Stored records:
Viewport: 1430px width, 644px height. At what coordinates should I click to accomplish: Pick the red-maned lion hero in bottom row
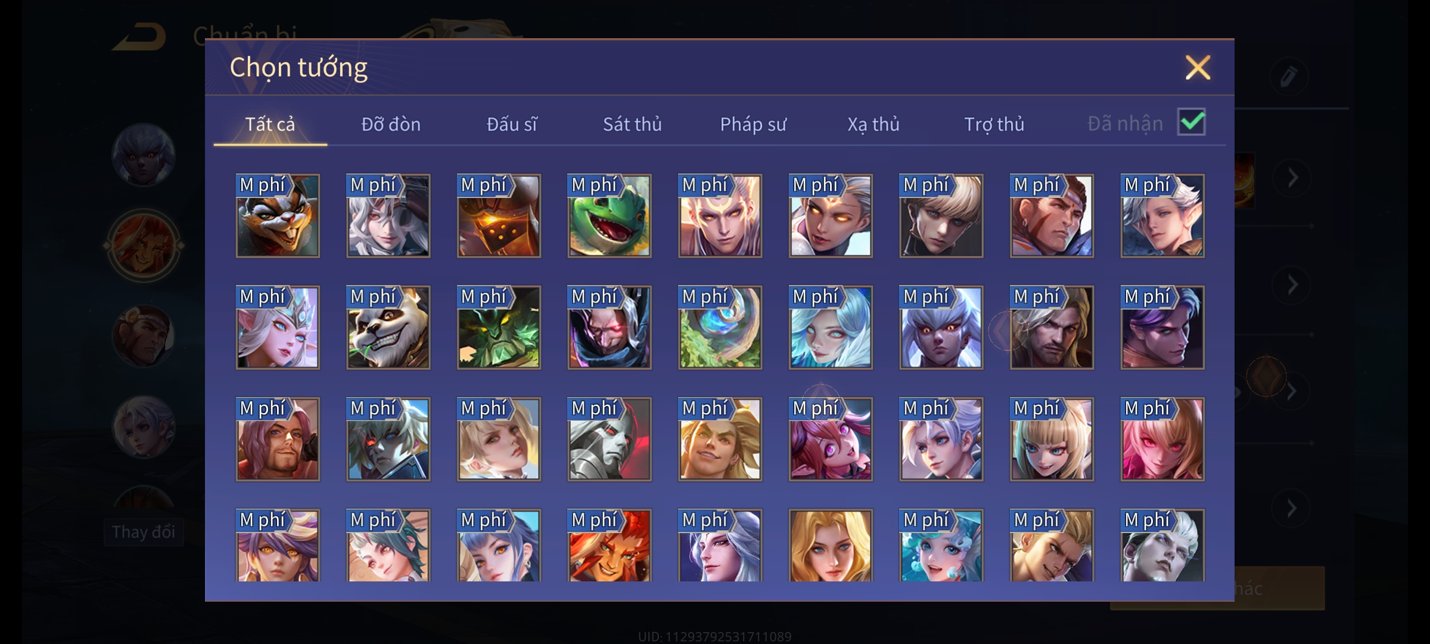[x=609, y=545]
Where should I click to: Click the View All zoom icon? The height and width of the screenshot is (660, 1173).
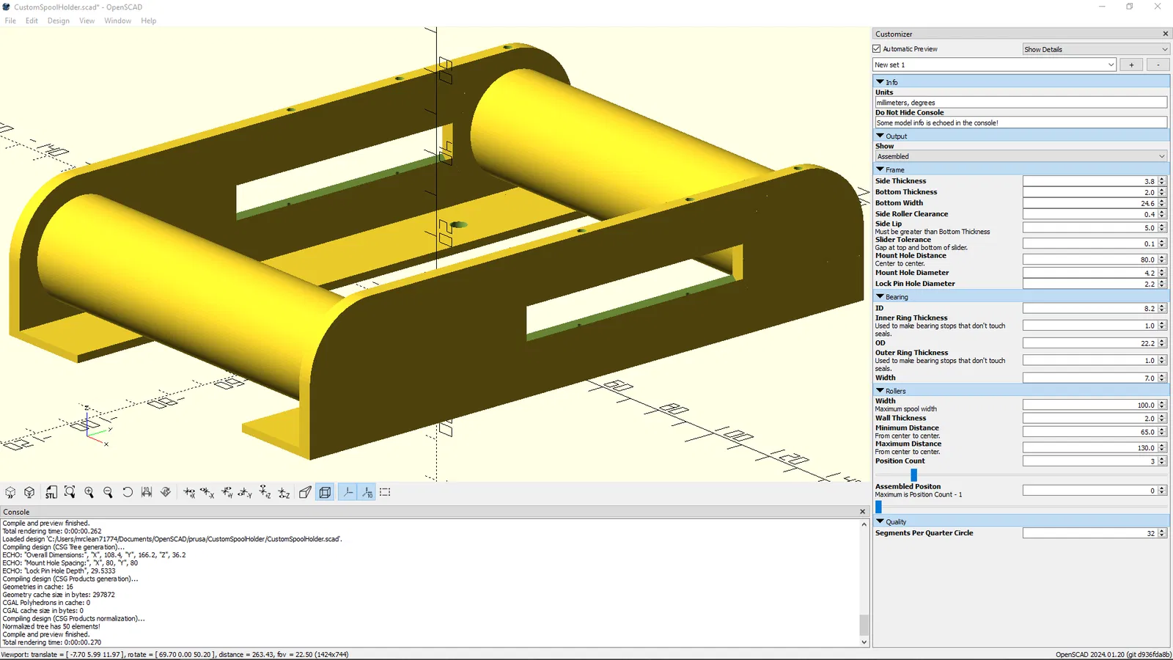(70, 492)
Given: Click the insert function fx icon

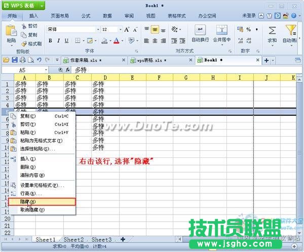Looking at the screenshot, I should point(68,70).
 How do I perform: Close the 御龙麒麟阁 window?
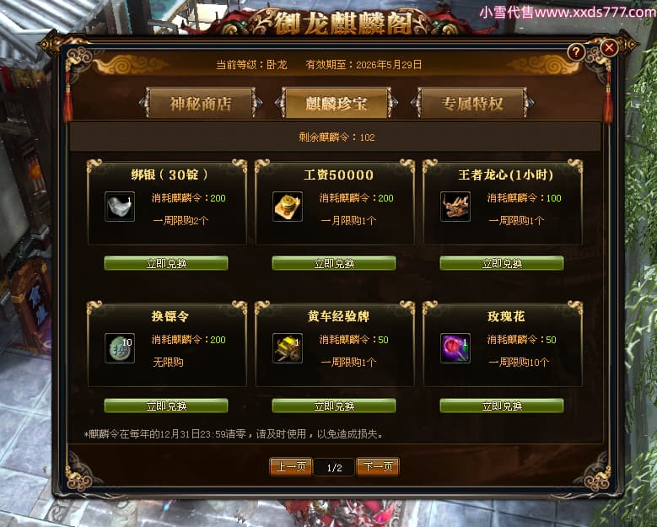pyautogui.click(x=609, y=48)
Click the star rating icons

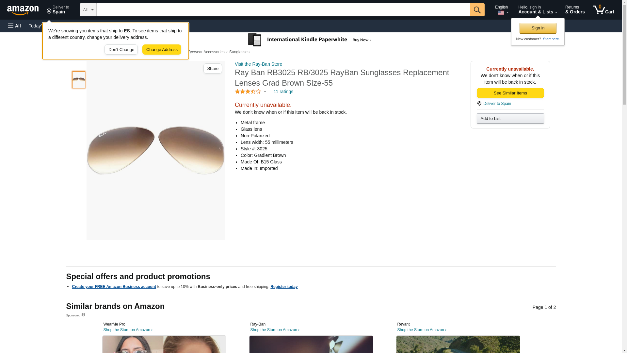point(248,92)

§ **EXERCISE REQUIREMENTS**:
Any picture among the entries must be skipped; copy all else exactly.

§ **RESULT OF THIS TASK**:
Viewport: 1430px width, 644px height. At what coordinates should I click to accomplish: Pick the red-maned lion hero in bottom row
[x=609, y=545]
Where should I click to: Click the View All zoom icon? The height and width of the screenshot is (660, 1173).
(70, 492)
Given: Click the insert function fx icon

Looking at the screenshot, I should point(68,70).
 How do I perform: Close the 御龙麒麟阁 window?
pyautogui.click(x=609, y=48)
Click the star rating icons

point(248,92)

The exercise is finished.